ENTRIES PROVIDED.
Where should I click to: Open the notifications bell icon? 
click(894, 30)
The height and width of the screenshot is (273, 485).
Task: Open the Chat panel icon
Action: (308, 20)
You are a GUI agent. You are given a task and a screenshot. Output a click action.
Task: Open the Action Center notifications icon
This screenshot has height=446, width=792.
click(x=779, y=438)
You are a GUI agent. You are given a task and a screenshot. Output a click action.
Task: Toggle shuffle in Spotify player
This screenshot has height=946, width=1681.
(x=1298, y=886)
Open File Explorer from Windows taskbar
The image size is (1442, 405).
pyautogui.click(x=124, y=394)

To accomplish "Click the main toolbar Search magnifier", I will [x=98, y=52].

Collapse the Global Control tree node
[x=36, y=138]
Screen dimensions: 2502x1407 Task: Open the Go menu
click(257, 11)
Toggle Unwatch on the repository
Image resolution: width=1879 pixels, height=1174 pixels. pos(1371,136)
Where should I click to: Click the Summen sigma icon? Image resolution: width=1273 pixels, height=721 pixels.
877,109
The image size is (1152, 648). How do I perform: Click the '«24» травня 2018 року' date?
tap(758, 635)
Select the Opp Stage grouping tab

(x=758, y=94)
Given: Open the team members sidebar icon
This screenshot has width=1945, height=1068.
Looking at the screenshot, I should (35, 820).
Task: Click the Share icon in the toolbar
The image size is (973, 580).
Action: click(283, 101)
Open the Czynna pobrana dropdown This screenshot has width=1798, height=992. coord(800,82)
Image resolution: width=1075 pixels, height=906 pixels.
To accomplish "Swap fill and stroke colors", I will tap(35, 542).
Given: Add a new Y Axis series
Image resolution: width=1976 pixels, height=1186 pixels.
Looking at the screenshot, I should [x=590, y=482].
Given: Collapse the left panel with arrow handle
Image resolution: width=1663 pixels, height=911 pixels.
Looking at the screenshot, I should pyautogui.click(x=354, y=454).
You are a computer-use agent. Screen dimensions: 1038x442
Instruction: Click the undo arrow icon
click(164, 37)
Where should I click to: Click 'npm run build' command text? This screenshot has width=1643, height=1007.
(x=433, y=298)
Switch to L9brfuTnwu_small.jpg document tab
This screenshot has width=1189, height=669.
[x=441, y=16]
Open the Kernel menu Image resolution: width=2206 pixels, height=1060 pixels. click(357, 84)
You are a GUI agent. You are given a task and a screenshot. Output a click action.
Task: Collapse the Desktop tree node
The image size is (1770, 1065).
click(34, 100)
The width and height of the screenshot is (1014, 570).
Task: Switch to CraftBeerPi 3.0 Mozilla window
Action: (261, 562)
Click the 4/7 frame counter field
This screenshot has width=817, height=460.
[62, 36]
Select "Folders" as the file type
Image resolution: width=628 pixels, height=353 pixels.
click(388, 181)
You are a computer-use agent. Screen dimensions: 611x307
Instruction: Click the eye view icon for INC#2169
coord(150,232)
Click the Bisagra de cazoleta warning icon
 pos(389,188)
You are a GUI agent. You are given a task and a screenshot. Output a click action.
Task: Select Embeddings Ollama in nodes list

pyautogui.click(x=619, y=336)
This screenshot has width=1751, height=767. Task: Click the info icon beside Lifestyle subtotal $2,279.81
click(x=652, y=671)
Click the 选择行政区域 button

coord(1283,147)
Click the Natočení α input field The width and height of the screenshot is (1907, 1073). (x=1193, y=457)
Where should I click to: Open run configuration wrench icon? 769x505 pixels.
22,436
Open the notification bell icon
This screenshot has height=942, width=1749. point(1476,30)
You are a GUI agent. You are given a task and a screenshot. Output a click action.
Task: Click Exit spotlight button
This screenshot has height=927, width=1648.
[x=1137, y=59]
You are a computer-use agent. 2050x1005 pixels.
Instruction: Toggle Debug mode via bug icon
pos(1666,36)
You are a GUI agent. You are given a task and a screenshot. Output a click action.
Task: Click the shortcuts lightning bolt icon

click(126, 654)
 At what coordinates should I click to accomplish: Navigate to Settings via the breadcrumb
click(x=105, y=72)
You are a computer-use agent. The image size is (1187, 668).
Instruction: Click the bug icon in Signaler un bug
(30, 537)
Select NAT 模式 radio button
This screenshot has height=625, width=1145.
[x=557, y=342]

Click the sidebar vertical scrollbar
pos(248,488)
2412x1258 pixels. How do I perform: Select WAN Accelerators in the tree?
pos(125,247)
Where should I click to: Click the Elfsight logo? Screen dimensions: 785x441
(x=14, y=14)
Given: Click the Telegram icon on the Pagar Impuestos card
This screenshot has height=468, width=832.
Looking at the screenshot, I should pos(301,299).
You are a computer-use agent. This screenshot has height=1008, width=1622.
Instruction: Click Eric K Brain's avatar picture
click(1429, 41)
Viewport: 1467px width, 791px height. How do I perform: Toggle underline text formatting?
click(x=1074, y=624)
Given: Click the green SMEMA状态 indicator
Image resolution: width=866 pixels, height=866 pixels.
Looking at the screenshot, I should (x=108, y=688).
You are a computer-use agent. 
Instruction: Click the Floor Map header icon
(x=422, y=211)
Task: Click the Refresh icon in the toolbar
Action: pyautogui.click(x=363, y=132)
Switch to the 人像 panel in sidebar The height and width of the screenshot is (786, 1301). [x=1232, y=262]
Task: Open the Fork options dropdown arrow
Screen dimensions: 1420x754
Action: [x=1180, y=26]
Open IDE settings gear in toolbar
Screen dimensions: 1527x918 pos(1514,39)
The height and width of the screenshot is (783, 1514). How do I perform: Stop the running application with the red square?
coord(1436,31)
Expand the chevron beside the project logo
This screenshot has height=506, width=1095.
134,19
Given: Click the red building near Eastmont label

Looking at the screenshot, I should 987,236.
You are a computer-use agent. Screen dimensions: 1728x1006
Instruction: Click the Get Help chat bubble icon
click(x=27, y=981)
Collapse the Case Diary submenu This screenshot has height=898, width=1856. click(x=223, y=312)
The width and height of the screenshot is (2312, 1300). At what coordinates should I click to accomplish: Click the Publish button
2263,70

PROBLEM REQUIREMENTS. Please print the whole of the material verbatim.

THE ANSWER.
Where should I click to: Open the notifications bell icon? 
click(894, 30)
The height and width of the screenshot is (273, 485).
Task: Open the Chat panel icon
Action: (308, 20)
You are a GUI agent. You are given a task and a screenshot. Output a click action.
Task: Open the Action Center notifications icon
This screenshot has height=446, width=792.
click(x=779, y=438)
You are a GUI agent. You are given a task and a screenshot. Output a click action.
Task: Toggle shuffle in Spotify player
This screenshot has height=946, width=1681.
(x=1298, y=886)
Open File Explorer from Windows taskbar
The image size is (1442, 405).
pyautogui.click(x=124, y=394)

To accomplish "Click the main toolbar Search magnifier", I will [x=98, y=52].

Collapse the Global Control tree node
[x=36, y=138]
Screen dimensions: 2502x1407 Task: Open the Go menu
click(257, 11)
Toggle Unwatch on the repository
Image resolution: width=1879 pixels, height=1174 pixels. pos(1371,136)
Where should I click to: Click the Summen sigma icon? Image resolution: width=1273 pixels, height=721 pixels.
877,109
The image size is (1152, 648). How do I perform: Click the '«24» травня 2018 року' date?
tap(758, 635)
Select the Opp Stage grouping tab

(x=758, y=94)
Given: Open the team members sidebar icon
This screenshot has width=1945, height=1068.
Looking at the screenshot, I should (35, 820).
Task: Click the Share icon in the toolbar
The image size is (973, 580).
Action: click(283, 101)
Open the Czynna pobrana dropdown This screenshot has width=1798, height=992. coord(800,82)
Image resolution: width=1075 pixels, height=906 pixels.
To accomplish "Swap fill and stroke colors", I will tap(35, 542).
Given: Add a new Y Axis series
Image resolution: width=1976 pixels, height=1186 pixels.
Looking at the screenshot, I should [x=590, y=482].
Given: Collapse the left panel with arrow handle
Image resolution: width=1663 pixels, height=911 pixels.
Looking at the screenshot, I should pyautogui.click(x=354, y=454).
You are a computer-use agent. Screen dimensions: 1038x442
Instruction: Click the undo arrow icon
click(164, 37)
Where should I click to: Click 'npm run build' command text? This screenshot has width=1643, height=1007.
(x=433, y=298)
Switch to L9brfuTnwu_small.jpg document tab
This screenshot has width=1189, height=669.
[x=441, y=16]
Open the Kernel menu Image resolution: width=2206 pixels, height=1060 pixels. click(357, 84)
You are a GUI agent. You are given a task and a screenshot. Output a click action.
Task: Collapse the Desktop tree node
The image size is (1770, 1065).
click(34, 100)
The width and height of the screenshot is (1014, 570).
Task: Switch to CraftBeerPi 3.0 Mozilla window
Action: (261, 562)
Click the 4/7 frame counter field
This screenshot has width=817, height=460.
[62, 36]
Select "Folders" as the file type
Image resolution: width=628 pixels, height=353 pixels.
click(388, 181)
You are a computer-use agent. Screen dimensions: 611x307
Instruction: Click the eye view icon for INC#2169
coord(150,232)
Click the Bisagra de cazoleta warning icon
 pos(389,188)
You are a GUI agent. You are given a task and a screenshot. Output a click action.
Task: Select Embeddings Ollama in nodes list

pyautogui.click(x=619, y=336)
This screenshot has width=1751, height=767. Task: Click the info icon beside Lifestyle subtotal $2,279.81
click(x=652, y=671)
Click the 选择行政区域 button

coord(1283,147)
Click the Natočení α input field The width and height of the screenshot is (1907, 1073). (x=1193, y=457)
Where should I click to: Open run configuration wrench icon? 769x505 pixels.
22,436
Open the notification bell icon
This screenshot has height=942, width=1749. point(1476,30)
You are a GUI agent. You are given a task and a screenshot. Output a click action.
Task: Click Exit spotlight button
This screenshot has height=927, width=1648.
[x=1137, y=59]
You are a computer-use agent. 2050x1005 pixels.
Instruction: Toggle Debug mode via bug icon
pos(1666,36)
You are a GUI agent. You are given a task and a screenshot. Output a click action.
Task: Click the shortcuts lightning bolt icon

click(126, 654)
 At what coordinates should I click to accomplish: Navigate to Settings via the breadcrumb
click(x=105, y=72)
You are a computer-use agent. The image size is (1187, 668).
Instruction: Click the bug icon in Signaler un bug
(30, 537)
Select NAT 模式 radio button
This screenshot has height=625, width=1145.
[x=557, y=342]

Click the sidebar vertical scrollbar
pos(248,488)
2412x1258 pixels. How do I perform: Select WAN Accelerators in the tree?
pos(125,247)
Where should I click to: Click the Elfsight logo? Screen dimensions: 785x441
(x=14, y=14)
Given: Click the Telegram icon on the Pagar Impuestos card
This screenshot has height=468, width=832.
Looking at the screenshot, I should pos(301,299).
You are a computer-use agent. This screenshot has height=1008, width=1622.
Instruction: Click Eric K Brain's avatar picture
click(1429, 41)
Viewport: 1467px width, 791px height. How do I perform: Toggle underline text formatting?
click(x=1074, y=624)
Given: Click the green SMEMA状态 indicator
Image resolution: width=866 pixels, height=866 pixels.
Looking at the screenshot, I should (x=108, y=688).
You are a computer-use agent. 
Instruction: Click the Floor Map header icon
(x=422, y=211)
Task: Click the Refresh icon in the toolbar
Action: pyautogui.click(x=363, y=132)
Switch to the 人像 panel in sidebar The height and width of the screenshot is (786, 1301). [x=1232, y=262]
Task: Open the Fork options dropdown arrow
Screen dimensions: 1420x754
Action: [x=1180, y=26]
Open IDE settings gear in toolbar
Screen dimensions: 1527x918 pos(1514,39)
The height and width of the screenshot is (783, 1514). How do I perform: Stop the running application with the red square?
coord(1436,31)
Expand the chevron beside the project logo
This screenshot has height=506, width=1095.
134,19
Given: Click the red building near Eastmont label

Looking at the screenshot, I should 987,236.
You are a computer-use agent. Screen dimensions: 1728x1006
Instruction: Click the Get Help chat bubble icon
click(x=27, y=981)
Collapse the Case Diary submenu This screenshot has height=898, width=1856. click(x=223, y=312)
The width and height of the screenshot is (2312, 1300). At what coordinates should I click to accomplish: Click the Publish button
2263,70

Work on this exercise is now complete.